Goal of the exercise:
Write out the line that holds "You are a GUI" together with every line that follows it to the end of the material below, exactly. Omit the pictures.
------------------------------------------------------------------------
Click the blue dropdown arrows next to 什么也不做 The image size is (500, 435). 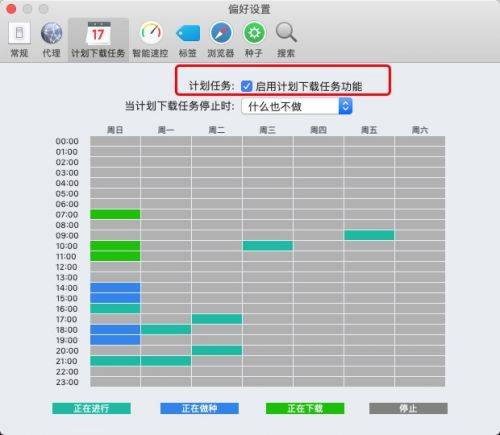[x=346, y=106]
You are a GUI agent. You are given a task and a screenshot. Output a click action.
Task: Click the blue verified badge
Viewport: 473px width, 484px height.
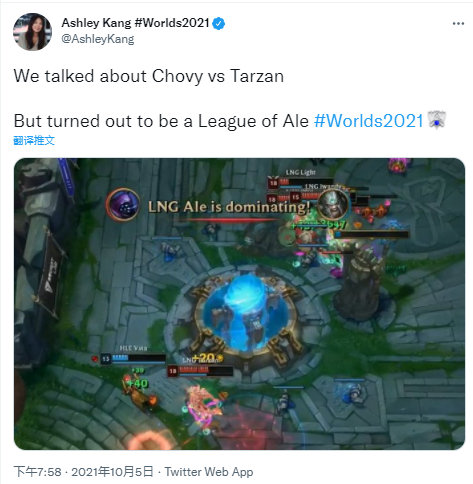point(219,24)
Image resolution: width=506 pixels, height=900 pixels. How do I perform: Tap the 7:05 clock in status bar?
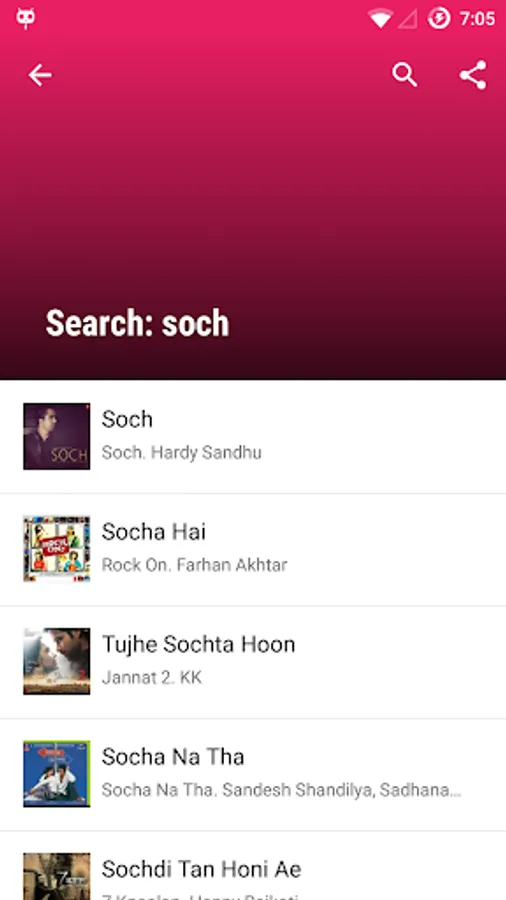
------------------------------------------------------------------------
Problem solution:
You are a GUI agent. You are given a task and a screenshot. Output a click action.
Task: Click the blue verified badge
Viewport: 473px width, 484px height.
point(219,24)
Image resolution: width=506 pixels, height=900 pixels. How do I perform: Tap the 7:05 clock in status bar?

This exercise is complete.